Cheers. I do wonder how it will mess with the play.

I suspect we'll still do it, but well reserve the right to tweak it later.

Try it for sure! I'm just sharing my own experiences with trying out fights at lvl 5, 10, and 15. Players will hit often thanks to near constant advantage.

I appreciate the comment. Theory is not one of my strengths.

I see a rule where you have five sources of advantage but because the light is poor none of them have any effect and it doesn't seem right. I've certainly got no experience as to how often that kind of situation comes up in play though, or what effect it will have on more "usual" situations.

I'm very wary of the "That make no sense. House ruling it away." reaction. If it really bothers me, I'll look for a way to change it, but not on first glance. I want to play with the game as written for awhile to see if I can figure out why the "makes no sense at first glance" rule was left in.

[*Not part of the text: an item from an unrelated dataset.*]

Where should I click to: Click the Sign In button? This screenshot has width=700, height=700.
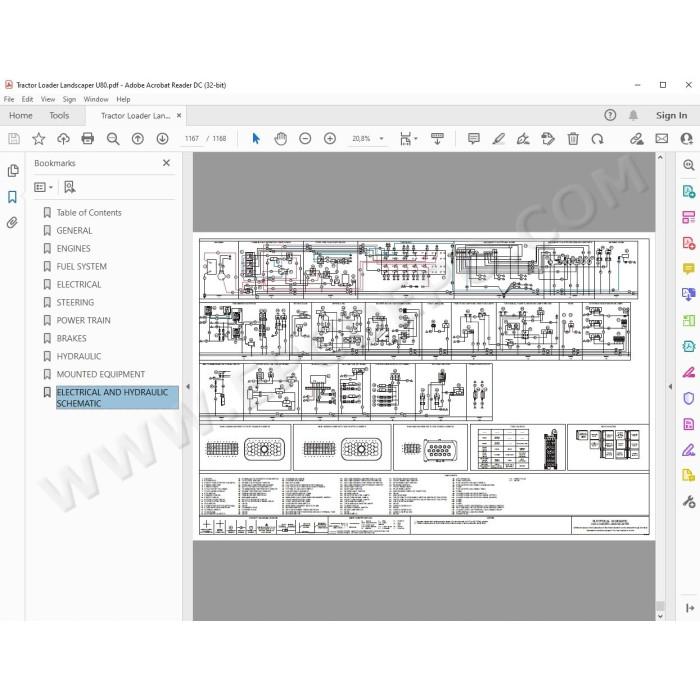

If it's obvious to me, it was probably obvious to the designer too. Which suggests there's a reason it stayed.

I generally think game designers will do a better job of game design than I will.

Nonetheless, I have a peculiar stance in that balance in an RPG is almost totally unimportant to me. It seems to me that quite often the disconnect between what game designers do and what I prefer stems from balance considerations.

Having said that, I do take your point. We have one member of our group who very much takes your position - namely to play a game as written first before tinkering with it, so we may well play the first 5E campaign with the "5:1 = draw" approach.